Science Inventory

Nitrogen inputs best predict farm field nitrate leaching in the Willamette Valley, Oregon.

Citation:

Compton, J., S. Pearlstein, L. Erban, R. Coulombe, B. Hattebery, A. Henning, J. Renee Brooks, AND J. Selker. Nitrogen inputs best predict farm field nitrate leaching in the Willamette Valley, Oregon. American Geophysical Union, New Orleans, Louisiana, December 13 - 17, 2021.

Impact/Purpose:

Nitrate contamination of groundwater is an important issue in many agricultural areas across the country. Nutrient best management practices are needed in these areas to allow for sustainability of agriculture and water quality. In 2013, a team of researchers from EPA, Oregon Department of Environmental Quality, Oregon Department of Agriculture, local Soil and Water Conservation Districts, and USDA-NRCS were funded a RARE proposal to study nutrient management in production agriculture in one of Oregon's Groundwater Management Areas (GWMA), established due to high nitrate concentrations in drinking water sources. This RARE project supported a four-year study examining nitrate leaching in production farm fields, collaboratively with local farmers, to understand the actual rates of nitrate leaching from production farming. This team uses the data on N leaching, fertilizer application and yield to develop a set of benchmarks that can be used to better understand agricultural N management. These metrics, combining information on nitrate leaching with yield, crop N output and other metrics, can provide the farm community and local organizations a way to compare agricultural and environmental performance of fields and crop types in the southern Willamette Valley GWMA.

▶ TASK DIRECTIONS
Quote the passage on nitrate leaching in the Willamette Valley exactly, between "Compton, J., S." and "- 17, 2021.", inclusive. The lines that follow were drawn from a separate source.

Records for locating described items
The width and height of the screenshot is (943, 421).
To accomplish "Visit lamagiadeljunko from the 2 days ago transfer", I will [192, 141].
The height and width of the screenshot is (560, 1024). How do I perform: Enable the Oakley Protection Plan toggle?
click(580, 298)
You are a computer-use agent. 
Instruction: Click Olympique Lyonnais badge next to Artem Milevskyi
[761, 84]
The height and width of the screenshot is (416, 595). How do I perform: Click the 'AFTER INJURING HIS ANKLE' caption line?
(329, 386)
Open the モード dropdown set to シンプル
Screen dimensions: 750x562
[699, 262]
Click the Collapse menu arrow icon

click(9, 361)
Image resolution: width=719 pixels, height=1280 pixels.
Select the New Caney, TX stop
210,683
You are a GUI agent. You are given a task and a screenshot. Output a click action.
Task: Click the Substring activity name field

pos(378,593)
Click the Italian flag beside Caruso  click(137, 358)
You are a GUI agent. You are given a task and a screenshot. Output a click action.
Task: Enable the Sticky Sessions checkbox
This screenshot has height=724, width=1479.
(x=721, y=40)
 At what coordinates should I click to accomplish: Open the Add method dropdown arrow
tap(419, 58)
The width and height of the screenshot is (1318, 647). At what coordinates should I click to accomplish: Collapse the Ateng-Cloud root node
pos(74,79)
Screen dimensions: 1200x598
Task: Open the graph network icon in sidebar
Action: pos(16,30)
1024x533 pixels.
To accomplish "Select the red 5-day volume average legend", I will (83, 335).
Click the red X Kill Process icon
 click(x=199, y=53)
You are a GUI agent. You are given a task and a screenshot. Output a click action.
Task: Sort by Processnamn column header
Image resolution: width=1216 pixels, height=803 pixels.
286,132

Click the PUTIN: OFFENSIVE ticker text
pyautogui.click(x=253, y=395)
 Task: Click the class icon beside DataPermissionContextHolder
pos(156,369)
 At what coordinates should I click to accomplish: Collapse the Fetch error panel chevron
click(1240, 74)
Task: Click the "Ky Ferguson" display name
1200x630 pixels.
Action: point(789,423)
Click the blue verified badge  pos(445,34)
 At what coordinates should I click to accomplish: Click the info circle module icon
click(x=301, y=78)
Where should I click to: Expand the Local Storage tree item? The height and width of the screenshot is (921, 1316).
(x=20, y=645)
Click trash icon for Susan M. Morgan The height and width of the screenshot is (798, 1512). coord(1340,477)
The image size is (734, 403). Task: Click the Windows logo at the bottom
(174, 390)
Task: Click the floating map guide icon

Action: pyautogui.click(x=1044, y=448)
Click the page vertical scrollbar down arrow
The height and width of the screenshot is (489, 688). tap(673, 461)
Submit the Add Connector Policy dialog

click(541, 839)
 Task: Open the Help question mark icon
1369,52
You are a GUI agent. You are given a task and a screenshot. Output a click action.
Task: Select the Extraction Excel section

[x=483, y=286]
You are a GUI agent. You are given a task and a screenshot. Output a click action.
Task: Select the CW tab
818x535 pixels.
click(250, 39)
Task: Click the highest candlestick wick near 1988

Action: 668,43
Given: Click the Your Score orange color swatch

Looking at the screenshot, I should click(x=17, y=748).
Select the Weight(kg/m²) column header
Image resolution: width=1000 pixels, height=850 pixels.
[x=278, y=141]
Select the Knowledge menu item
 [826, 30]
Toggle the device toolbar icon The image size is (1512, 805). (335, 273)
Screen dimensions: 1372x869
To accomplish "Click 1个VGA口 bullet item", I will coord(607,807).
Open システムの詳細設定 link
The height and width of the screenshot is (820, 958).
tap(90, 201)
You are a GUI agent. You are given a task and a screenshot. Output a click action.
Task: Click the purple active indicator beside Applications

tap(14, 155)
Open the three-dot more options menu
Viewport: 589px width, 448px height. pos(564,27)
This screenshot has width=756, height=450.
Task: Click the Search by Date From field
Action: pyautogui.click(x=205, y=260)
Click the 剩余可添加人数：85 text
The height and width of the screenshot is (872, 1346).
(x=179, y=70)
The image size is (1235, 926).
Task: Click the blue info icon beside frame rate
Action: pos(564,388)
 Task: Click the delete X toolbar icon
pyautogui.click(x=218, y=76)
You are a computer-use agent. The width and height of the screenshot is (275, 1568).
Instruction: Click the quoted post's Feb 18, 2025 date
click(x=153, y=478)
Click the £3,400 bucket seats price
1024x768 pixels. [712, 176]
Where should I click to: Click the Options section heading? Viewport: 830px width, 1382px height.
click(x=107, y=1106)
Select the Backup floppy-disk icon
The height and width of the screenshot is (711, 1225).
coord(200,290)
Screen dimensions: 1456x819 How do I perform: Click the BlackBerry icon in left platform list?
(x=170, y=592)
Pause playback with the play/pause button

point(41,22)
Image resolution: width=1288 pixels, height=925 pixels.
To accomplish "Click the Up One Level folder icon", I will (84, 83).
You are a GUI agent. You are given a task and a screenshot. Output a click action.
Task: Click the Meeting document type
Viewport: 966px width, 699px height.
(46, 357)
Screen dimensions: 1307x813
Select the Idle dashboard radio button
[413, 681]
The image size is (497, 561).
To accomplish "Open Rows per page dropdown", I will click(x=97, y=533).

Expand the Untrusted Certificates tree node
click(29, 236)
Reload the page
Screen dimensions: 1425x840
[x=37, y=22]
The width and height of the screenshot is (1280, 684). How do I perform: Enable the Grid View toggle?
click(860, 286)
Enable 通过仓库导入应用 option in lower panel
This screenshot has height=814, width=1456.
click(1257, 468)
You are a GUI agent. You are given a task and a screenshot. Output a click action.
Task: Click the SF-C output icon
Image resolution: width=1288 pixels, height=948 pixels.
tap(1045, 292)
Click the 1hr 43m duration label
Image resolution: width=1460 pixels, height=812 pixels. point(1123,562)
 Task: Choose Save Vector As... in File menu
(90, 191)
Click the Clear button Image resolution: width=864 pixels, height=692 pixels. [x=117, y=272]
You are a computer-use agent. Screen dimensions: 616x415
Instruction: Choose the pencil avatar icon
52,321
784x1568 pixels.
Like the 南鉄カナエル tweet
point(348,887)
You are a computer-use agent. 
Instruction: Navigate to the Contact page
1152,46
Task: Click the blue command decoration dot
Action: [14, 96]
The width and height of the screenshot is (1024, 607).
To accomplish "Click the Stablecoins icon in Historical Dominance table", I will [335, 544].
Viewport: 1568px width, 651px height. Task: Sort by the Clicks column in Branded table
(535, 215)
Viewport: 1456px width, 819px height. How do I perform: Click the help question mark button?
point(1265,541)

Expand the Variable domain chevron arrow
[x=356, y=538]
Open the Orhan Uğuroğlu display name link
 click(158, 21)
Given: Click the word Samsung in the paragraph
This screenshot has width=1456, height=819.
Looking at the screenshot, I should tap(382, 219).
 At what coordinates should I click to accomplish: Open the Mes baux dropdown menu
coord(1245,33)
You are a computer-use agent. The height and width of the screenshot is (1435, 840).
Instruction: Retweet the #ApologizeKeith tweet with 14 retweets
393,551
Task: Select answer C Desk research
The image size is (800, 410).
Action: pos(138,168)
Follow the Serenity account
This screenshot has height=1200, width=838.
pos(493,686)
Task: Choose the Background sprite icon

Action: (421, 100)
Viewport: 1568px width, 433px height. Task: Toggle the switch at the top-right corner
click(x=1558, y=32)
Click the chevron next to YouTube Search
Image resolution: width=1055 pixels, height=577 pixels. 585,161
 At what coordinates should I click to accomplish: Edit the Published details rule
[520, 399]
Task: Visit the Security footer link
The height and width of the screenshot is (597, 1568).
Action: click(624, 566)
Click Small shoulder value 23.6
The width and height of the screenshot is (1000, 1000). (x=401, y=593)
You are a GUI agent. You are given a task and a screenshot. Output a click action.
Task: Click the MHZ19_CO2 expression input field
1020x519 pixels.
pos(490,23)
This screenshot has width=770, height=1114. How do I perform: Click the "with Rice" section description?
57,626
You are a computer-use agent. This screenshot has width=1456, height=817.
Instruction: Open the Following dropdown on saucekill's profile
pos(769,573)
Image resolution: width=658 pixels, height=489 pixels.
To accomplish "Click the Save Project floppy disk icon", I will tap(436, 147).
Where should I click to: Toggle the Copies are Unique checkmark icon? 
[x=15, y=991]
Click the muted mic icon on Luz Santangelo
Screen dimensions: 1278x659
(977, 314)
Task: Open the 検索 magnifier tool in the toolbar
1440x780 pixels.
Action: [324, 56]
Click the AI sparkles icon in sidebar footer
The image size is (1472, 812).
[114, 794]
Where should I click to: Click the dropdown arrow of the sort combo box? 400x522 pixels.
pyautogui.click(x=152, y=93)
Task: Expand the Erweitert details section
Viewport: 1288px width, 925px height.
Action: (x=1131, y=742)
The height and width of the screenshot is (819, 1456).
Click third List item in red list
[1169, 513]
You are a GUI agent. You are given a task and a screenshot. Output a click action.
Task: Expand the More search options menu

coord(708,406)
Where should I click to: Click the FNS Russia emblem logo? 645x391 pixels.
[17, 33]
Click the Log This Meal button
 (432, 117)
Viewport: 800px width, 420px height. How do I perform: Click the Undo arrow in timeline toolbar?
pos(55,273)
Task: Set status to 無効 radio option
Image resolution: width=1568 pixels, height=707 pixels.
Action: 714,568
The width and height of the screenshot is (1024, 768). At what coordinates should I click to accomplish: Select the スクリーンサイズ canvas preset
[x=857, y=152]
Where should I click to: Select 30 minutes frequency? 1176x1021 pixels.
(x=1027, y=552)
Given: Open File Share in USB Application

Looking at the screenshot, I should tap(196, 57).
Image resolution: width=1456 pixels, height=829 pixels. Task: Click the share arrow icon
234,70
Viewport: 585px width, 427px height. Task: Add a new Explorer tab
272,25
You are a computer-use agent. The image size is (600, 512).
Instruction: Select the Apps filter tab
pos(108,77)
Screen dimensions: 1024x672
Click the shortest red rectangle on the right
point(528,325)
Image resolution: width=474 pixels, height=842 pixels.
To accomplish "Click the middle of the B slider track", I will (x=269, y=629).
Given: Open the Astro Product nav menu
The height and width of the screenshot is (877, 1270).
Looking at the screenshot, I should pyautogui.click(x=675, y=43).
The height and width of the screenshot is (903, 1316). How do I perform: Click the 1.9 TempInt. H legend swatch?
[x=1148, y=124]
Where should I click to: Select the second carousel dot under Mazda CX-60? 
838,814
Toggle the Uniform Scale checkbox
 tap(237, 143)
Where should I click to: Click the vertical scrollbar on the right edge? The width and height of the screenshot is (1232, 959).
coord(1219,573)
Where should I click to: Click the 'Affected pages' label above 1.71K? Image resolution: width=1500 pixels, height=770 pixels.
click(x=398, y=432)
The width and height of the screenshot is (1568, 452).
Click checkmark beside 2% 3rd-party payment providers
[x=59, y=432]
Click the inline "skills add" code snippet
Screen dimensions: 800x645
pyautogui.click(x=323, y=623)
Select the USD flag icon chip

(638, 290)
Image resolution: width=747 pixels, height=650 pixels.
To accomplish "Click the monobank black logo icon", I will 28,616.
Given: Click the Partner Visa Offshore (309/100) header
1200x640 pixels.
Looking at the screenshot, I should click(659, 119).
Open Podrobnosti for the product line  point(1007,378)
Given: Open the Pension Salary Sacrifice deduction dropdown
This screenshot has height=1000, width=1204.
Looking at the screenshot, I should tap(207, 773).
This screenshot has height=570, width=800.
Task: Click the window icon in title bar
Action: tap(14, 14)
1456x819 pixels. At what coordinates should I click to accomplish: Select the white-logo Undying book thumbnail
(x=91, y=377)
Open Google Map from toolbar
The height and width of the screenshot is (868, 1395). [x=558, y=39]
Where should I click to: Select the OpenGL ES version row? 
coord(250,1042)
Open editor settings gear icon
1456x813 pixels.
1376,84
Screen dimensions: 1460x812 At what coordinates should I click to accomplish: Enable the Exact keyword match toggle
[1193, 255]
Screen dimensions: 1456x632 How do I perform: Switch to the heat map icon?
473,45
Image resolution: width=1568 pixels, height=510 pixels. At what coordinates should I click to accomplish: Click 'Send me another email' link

▶ OUTPUT OF THE EXERCISE
Compton, J., S. Pearlstein, L. Erban, R. Coulombe, B. Hattebery, A. Henning, J. Renee Brooks, AND J. Selker. Nitrogen inputs best predict farm field nitrate leaching in the Willamette Valley, Oregon. American Geophysical Union, New Orleans, Louisiana, December 13 - 17, 2021.